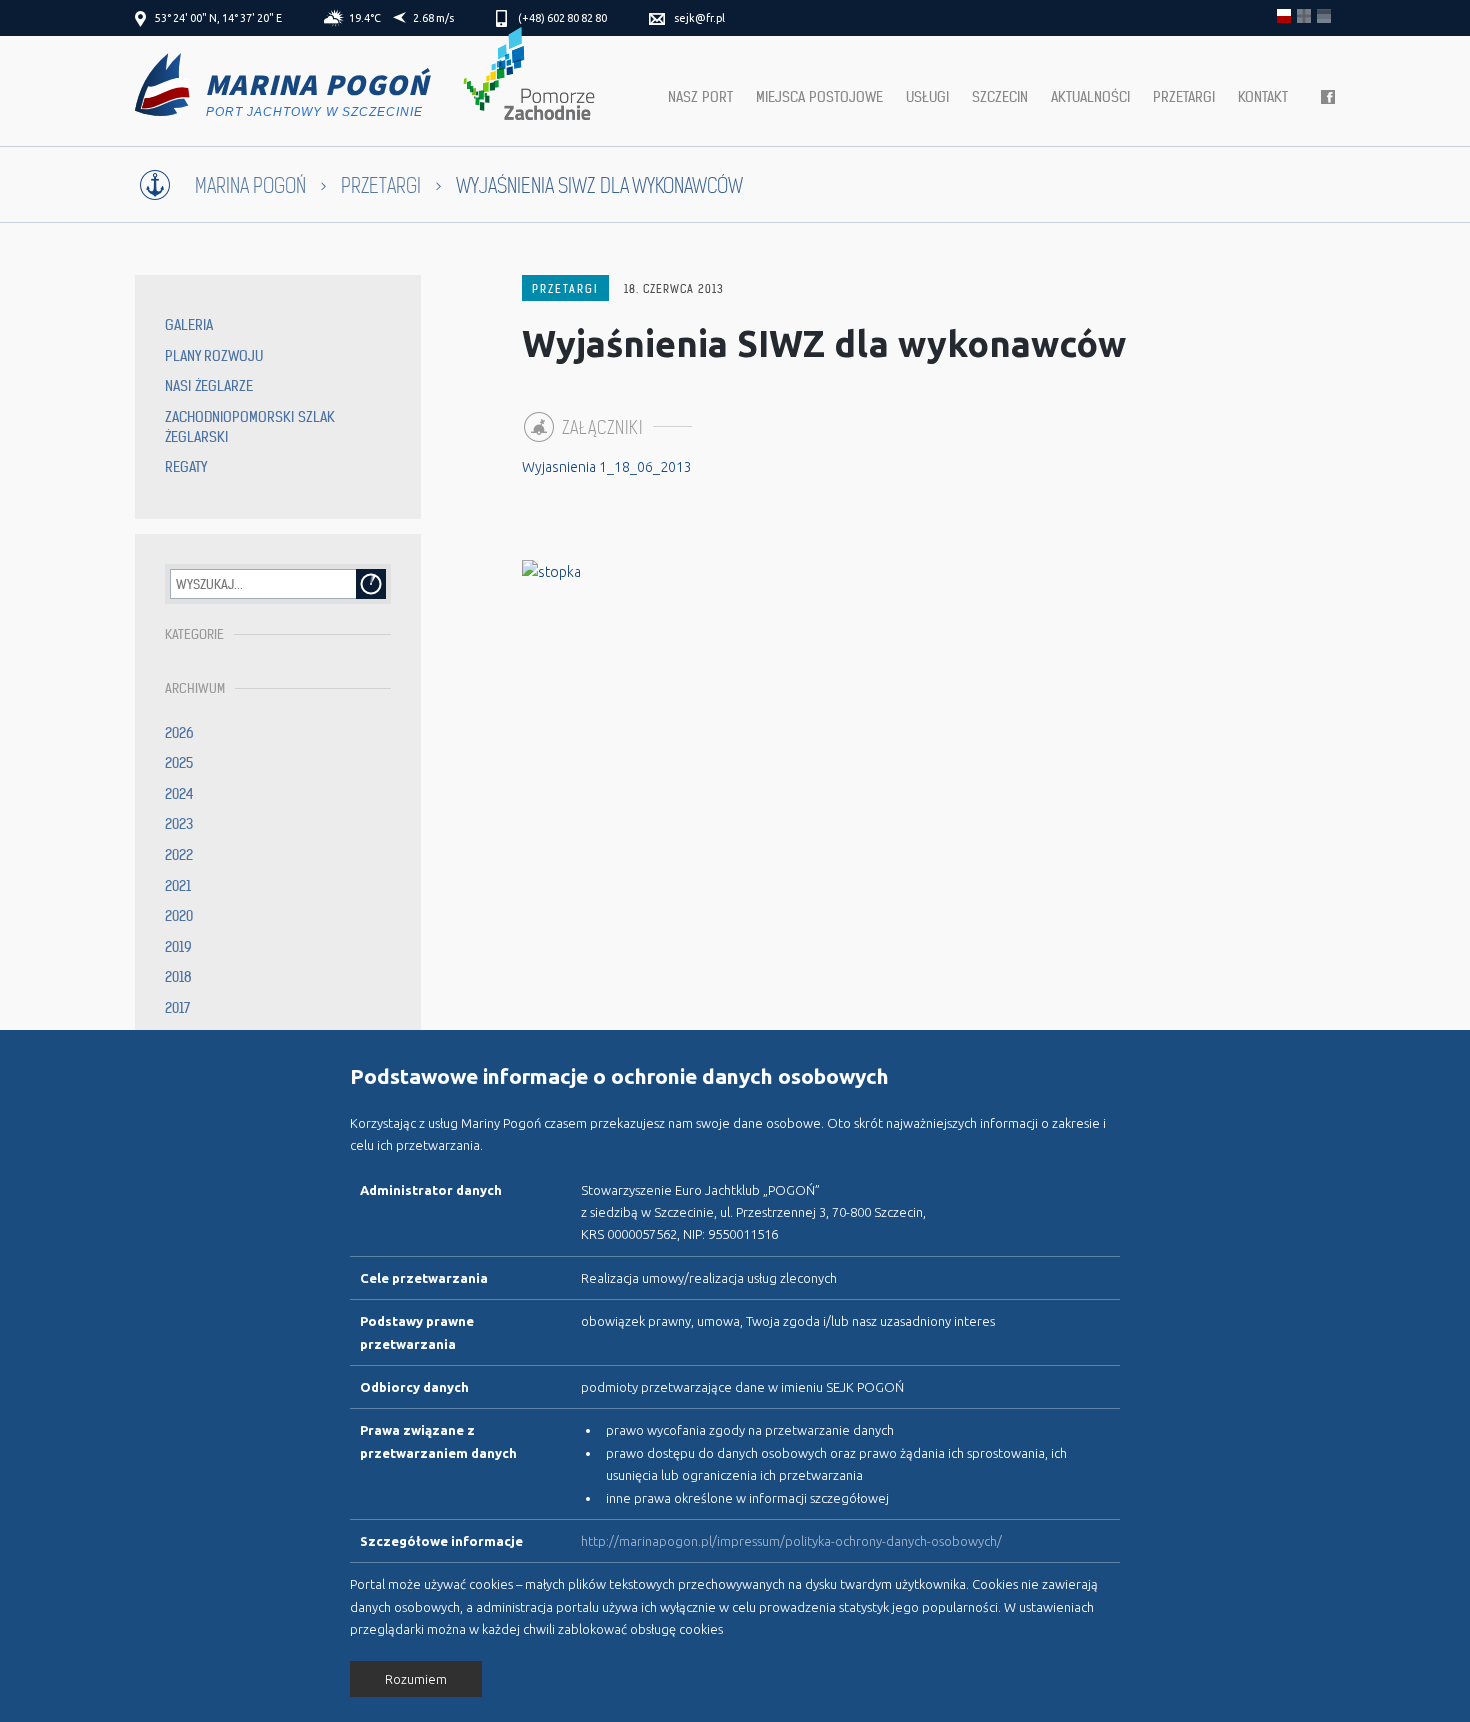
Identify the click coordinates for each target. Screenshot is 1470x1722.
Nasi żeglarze (209, 386)
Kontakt (1263, 97)
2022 (179, 855)
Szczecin (1000, 97)
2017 (177, 1008)
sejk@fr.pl (699, 18)
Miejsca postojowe (819, 97)
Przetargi (1184, 97)
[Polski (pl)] (1284, 16)
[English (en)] (1304, 16)
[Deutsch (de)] (1324, 16)
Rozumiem (416, 1679)
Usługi (927, 97)
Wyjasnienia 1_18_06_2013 (607, 467)
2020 (179, 916)
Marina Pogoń (250, 186)
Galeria (189, 325)
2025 (179, 763)
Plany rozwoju (214, 356)
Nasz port (700, 97)
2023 (179, 824)
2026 (179, 733)
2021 (178, 886)
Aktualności (1090, 97)
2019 (178, 947)
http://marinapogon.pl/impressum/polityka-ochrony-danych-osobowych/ (791, 1541)
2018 (178, 977)
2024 (179, 794)
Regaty (186, 467)
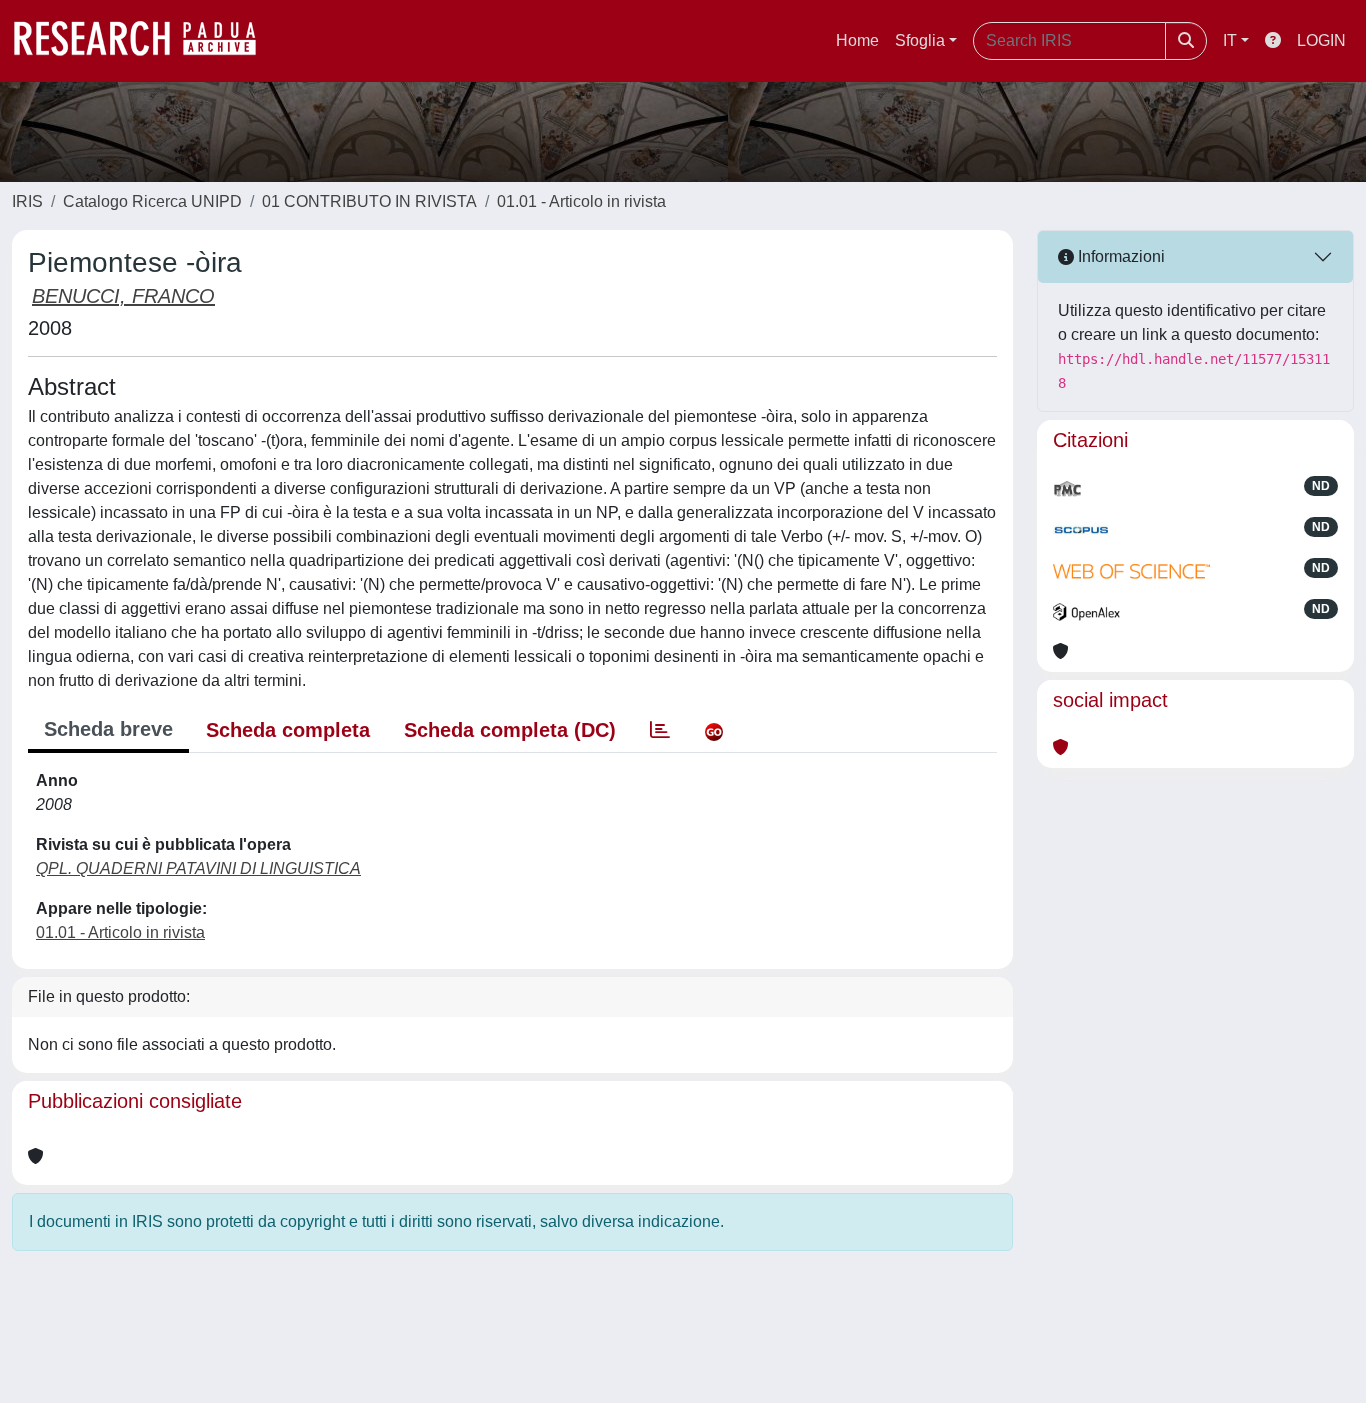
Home (857, 40)
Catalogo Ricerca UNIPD (152, 201)
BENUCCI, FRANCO (123, 296)
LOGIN (1321, 40)
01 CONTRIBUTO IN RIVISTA (369, 201)
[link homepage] (145, 41)
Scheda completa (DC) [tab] (510, 730)
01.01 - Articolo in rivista (581, 201)
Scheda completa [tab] (288, 730)
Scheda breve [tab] (108, 729)
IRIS (27, 201)
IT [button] (1230, 40)
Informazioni (1119, 256)
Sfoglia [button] (920, 40)
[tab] (660, 730)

To do =
Print exactly the first line of the entries and every line after it through the one that contains "2024 (179, 794)", leaving the pictures out.

Task answer =
Identify the click coordinates for each target. Screenshot is 1470x1722.
Nasi żeglarze (209, 386)
Kontakt (1263, 97)
2022 (179, 855)
Szczecin (1000, 97)
2017 (177, 1008)
sejk@fr.pl (699, 18)
Miejsca postojowe (819, 97)
Przetargi (1184, 97)
[Polski (pl)] (1284, 16)
[English (en)] (1304, 16)
[Deutsch (de)] (1324, 16)
Rozumiem (416, 1679)
Usługi (927, 97)
Wyjasnienia 1_18_06_2013 (607, 467)
2020 (179, 916)
Marina Pogoń (250, 186)
Galeria (189, 325)
2025 (179, 763)
Plany rozwoju (214, 356)
Nasz port (700, 97)
2023 (179, 824)
2026 (179, 733)
2021 (178, 886)
Aktualności (1090, 97)
2019 (178, 947)
http://marinapogon.pl/impressum/polityka-ochrony-danych-osobowych/ (791, 1541)
2018 (178, 977)
2024 (179, 794)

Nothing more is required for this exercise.